Group cooking offers so much food for thought
• Figure out how to manage shopping and expenses. Will it be done jointly or is each individual responsible for his or her own ingredients?
"You have to be laid-back and go with the flow," Stoakley says. "It's just for a short period of time. It's not forever."
Then again, if coordinating cooking seems daunting, a private chef might be the answer.
That's what Maureen Bee of Fort Collins enjoyed when she and her family vacationed in Acapulco, Mexico, with five other families.
"They cooked all of our meals, did all of our grocery shopping, got all of our booze. Everything," she says.
There were snacks during the day, bartenders at night, a team of cooks in the kitchen and even servers.
"It was like having a restaurant in our villa," she says.
At the end of the trip, the group calculated in the gratuity and split the bill.

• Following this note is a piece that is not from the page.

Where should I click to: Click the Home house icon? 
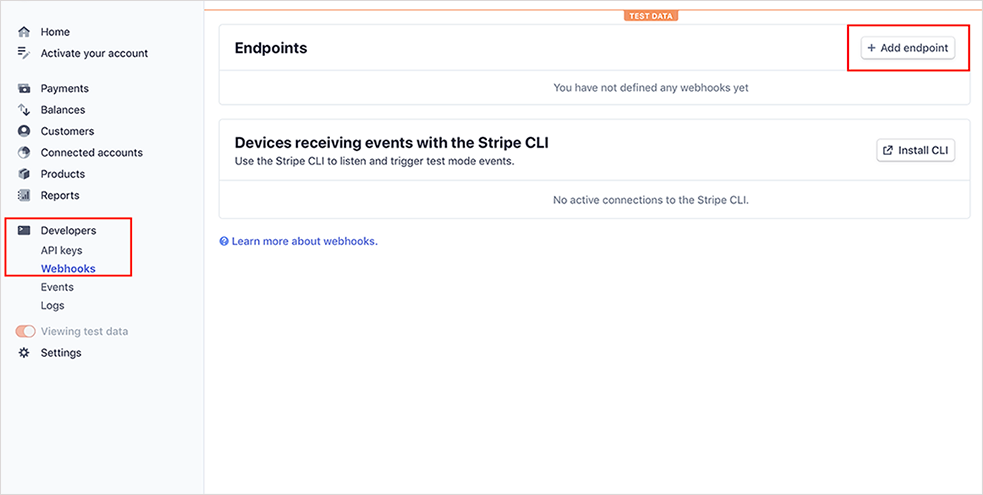point(24,32)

To find a private cook, check with your rental company or call caterers at your destination. Many chefs also maintain websites.
Prices vary with the menu and location, but a full service dinner prepared by a caterer hired through CaboVillas.com would start at $35 per person. Breakfasts begin at $15 and lunch $25, says Julie Byrd, spokeswoman for the company, which handles rentals in Mexico's Baja Peninsula.
Still, for Lando, who is so averse to cooking that he eats out as a matter of course, it's a real pleasure to savor the home-cooked meals that come with his summer getaway. And the icing on the cake?
"The real treat is being able to have dinner with my whole family," he says.